Data entries
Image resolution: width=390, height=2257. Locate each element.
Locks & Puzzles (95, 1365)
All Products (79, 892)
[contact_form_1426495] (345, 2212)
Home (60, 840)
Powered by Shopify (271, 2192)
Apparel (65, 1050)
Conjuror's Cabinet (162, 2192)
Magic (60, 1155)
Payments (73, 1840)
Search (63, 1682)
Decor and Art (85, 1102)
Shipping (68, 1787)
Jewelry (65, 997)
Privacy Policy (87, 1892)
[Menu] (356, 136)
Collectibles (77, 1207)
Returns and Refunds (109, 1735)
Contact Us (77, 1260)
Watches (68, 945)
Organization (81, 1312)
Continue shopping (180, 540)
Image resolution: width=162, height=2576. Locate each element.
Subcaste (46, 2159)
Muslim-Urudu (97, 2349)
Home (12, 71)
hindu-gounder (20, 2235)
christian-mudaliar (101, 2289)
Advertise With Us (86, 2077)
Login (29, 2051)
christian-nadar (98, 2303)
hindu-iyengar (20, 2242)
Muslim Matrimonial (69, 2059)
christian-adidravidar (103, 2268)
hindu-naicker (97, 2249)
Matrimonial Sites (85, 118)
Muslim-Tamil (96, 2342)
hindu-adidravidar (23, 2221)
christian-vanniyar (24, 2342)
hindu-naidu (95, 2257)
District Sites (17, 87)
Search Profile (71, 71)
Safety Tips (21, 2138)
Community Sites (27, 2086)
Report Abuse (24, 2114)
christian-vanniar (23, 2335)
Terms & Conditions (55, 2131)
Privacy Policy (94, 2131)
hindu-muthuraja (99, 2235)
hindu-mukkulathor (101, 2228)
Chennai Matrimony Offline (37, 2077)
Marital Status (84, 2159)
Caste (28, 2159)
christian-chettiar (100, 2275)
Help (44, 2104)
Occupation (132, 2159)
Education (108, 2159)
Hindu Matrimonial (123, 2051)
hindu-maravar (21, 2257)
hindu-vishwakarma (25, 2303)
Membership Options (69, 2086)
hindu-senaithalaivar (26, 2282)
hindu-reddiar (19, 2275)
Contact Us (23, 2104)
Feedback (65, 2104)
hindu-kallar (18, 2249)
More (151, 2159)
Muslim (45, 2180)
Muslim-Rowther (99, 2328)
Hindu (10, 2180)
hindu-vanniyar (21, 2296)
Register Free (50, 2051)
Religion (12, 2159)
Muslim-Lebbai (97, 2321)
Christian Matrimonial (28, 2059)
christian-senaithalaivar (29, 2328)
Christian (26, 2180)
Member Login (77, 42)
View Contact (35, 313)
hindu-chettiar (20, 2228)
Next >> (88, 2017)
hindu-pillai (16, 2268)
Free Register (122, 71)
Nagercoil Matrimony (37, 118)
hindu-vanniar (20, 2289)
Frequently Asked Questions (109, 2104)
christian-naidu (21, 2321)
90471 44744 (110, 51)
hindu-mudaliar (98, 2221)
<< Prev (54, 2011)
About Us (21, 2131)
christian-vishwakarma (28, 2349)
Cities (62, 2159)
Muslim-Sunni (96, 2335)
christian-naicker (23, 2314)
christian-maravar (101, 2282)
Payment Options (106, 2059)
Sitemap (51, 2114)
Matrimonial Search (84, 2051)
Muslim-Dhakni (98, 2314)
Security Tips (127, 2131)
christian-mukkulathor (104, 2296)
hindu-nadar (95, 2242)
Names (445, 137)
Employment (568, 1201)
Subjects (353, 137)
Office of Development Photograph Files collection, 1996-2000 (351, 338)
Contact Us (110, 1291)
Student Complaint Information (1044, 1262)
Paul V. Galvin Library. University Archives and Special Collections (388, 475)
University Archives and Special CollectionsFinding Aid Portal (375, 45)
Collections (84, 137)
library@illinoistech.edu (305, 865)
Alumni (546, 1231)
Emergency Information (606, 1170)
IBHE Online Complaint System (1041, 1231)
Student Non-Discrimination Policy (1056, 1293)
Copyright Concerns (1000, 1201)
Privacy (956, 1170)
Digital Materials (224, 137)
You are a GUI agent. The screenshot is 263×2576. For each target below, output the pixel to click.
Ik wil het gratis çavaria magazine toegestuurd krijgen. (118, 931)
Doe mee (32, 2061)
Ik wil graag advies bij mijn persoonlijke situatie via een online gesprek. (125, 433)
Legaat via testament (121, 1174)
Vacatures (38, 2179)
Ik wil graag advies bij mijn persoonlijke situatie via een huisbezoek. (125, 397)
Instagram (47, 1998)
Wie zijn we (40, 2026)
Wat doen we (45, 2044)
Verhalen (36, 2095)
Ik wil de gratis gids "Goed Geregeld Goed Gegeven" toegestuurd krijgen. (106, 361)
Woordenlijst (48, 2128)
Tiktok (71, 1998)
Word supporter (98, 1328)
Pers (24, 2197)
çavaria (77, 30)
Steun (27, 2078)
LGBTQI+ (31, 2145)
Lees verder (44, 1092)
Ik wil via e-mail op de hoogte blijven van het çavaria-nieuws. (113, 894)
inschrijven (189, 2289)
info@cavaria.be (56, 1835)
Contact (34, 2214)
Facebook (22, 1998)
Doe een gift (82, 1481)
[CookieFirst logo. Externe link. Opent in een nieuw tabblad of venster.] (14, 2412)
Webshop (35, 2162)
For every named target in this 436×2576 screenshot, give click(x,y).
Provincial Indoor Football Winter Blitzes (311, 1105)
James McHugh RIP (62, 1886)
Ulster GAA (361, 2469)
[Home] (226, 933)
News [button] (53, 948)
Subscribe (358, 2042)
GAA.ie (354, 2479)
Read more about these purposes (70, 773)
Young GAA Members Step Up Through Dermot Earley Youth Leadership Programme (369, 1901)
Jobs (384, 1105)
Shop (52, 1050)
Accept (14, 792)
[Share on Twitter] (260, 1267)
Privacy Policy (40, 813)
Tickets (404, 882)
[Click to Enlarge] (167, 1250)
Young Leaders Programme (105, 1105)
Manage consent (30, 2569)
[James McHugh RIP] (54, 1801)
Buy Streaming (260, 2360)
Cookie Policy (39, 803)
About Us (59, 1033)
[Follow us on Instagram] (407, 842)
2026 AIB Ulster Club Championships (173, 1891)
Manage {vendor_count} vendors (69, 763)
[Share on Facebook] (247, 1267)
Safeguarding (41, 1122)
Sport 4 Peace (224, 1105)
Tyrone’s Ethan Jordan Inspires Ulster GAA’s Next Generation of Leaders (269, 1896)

◆ **What to do**:
Scan the lines above, and whenever one holds the string "each", copy it.

◆ **Output of the exercise**:
Image resolution: width=390, height=2257. Locate each element.
Image resolution: width=162, height=2576. Locate each element.
You are a GUI agent. The screenshot is 263×2576. For each target below, output the pixel to click.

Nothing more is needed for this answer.